[Assignment] Reproduce only the top of the records, down to and including the line containing "[Oracle Home] (29, 25)".
Records supplied Start Marker
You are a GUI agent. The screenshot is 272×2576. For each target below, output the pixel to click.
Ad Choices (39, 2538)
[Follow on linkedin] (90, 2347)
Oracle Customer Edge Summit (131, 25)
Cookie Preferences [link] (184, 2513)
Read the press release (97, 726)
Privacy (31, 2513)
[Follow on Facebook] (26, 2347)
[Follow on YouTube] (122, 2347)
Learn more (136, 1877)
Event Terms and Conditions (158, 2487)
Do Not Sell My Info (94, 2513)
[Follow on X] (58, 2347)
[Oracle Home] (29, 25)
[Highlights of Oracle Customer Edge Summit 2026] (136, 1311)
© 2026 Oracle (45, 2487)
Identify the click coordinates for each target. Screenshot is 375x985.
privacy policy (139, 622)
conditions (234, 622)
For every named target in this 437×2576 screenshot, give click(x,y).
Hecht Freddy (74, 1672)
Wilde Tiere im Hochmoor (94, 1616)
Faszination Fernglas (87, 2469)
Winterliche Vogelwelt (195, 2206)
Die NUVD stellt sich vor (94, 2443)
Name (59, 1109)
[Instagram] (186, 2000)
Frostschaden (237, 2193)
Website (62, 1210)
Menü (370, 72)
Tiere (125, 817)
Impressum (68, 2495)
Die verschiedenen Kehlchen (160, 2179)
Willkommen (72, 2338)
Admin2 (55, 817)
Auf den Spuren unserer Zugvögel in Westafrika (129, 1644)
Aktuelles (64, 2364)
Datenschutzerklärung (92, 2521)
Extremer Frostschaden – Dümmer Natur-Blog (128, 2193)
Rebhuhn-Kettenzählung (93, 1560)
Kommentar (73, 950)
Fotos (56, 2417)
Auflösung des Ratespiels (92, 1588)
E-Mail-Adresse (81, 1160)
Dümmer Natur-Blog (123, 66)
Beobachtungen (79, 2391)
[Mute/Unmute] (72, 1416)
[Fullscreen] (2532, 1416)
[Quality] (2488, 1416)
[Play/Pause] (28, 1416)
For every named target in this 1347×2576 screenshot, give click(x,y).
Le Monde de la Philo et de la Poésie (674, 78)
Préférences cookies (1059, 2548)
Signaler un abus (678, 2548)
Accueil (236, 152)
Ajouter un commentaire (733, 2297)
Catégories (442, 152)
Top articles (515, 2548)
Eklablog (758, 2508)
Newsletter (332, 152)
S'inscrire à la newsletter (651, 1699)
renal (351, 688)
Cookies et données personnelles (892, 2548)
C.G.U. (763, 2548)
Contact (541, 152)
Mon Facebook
Records supplied End Marker
[Answer section]
You are a GUI agent. The screenshot is 272×2576. For each target below, output the pixel to click.
Ad Choices (39, 2538)
[Follow on linkedin] (90, 2347)
Oracle Customer Edge Summit (131, 25)
Cookie Preferences [link] (184, 2513)
Read the press release (97, 726)
Privacy (31, 2513)
[Follow on Facebook] (26, 2347)
[Follow on YouTube] (122, 2347)
Learn more (136, 1877)
Event Terms and Conditions (158, 2487)
Do Not Sell My Info (94, 2513)
[Follow on X] (58, 2347)
[Oracle Home] (29, 25)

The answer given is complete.